======== Information supplied

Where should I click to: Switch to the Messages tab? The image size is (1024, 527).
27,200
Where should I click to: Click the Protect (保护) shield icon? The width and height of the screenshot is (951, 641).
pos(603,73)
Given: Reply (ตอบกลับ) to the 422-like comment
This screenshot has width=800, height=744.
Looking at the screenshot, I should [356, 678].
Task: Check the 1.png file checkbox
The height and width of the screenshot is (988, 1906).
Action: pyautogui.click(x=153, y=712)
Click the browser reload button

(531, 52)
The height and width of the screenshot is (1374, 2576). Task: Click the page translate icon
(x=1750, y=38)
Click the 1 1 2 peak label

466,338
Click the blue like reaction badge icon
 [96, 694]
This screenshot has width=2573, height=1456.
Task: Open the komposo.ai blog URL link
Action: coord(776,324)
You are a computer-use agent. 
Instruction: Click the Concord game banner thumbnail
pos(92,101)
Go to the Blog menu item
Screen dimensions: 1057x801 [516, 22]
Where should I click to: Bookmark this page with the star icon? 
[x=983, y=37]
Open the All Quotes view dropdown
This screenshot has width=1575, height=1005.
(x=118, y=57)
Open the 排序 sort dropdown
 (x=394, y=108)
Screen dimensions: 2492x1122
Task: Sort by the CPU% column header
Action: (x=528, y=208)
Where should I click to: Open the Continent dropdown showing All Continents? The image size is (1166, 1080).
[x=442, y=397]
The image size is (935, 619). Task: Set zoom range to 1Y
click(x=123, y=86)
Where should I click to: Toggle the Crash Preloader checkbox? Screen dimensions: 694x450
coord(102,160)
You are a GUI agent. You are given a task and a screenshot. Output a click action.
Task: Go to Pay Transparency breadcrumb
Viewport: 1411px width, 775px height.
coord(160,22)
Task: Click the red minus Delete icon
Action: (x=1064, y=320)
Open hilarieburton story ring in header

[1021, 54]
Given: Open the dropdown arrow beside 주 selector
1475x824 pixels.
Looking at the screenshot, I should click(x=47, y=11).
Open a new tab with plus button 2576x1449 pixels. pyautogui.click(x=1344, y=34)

================

> _Set exercise_: Could you copy out all of the entries above, character for character, with nothing added or left out?

> _Task answer_:
Where should I click to: Switch to the Messages tab? The image size is (1024, 527).
27,200
Where should I click to: Click the Protect (保护) shield icon? The width and height of the screenshot is (951, 641).
pos(603,73)
Given: Reply (ตอบกลับ) to the 422-like comment
This screenshot has width=800, height=744.
Looking at the screenshot, I should [356, 678].
Task: Check the 1.png file checkbox
The height and width of the screenshot is (988, 1906).
Action: pyautogui.click(x=153, y=712)
Click the browser reload button

(531, 52)
The height and width of the screenshot is (1374, 2576). Task: Click the page translate icon
(x=1750, y=38)
Click the 1 1 2 peak label

466,338
Click the blue like reaction badge icon
 [96, 694]
This screenshot has width=2573, height=1456.
Task: Open the komposo.ai blog URL link
Action: coord(776,324)
You are a computer-use agent. 
Instruction: Click the Concord game banner thumbnail
pos(92,101)
Go to the Blog menu item
Screen dimensions: 1057x801 [516, 22]
Where should I click to: Bookmark this page with the star icon? 
[x=983, y=37]
Open the All Quotes view dropdown
This screenshot has width=1575, height=1005.
(x=118, y=57)
Open the 排序 sort dropdown
 (x=394, y=108)
Screen dimensions: 2492x1122
Task: Sort by the CPU% column header
Action: (x=528, y=208)
Where should I click to: Open the Continent dropdown showing All Continents? The image size is (1166, 1080).
[x=442, y=397]
The image size is (935, 619). Task: Set zoom range to 1Y
click(x=123, y=86)
Where should I click to: Toggle the Crash Preloader checkbox? Screen dimensions: 694x450
coord(102,160)
You are a GUI agent. You are given a task and a screenshot. Output a click action.
Task: Go to Pay Transparency breadcrumb
Viewport: 1411px width, 775px height.
coord(160,22)
Task: Click the red minus Delete icon
Action: (x=1064, y=320)
Open hilarieburton story ring in header

[1021, 54]
Given: Open the dropdown arrow beside 주 selector
1475x824 pixels.
Looking at the screenshot, I should click(x=47, y=11).
Open a new tab with plus button 2576x1449 pixels. pyautogui.click(x=1344, y=34)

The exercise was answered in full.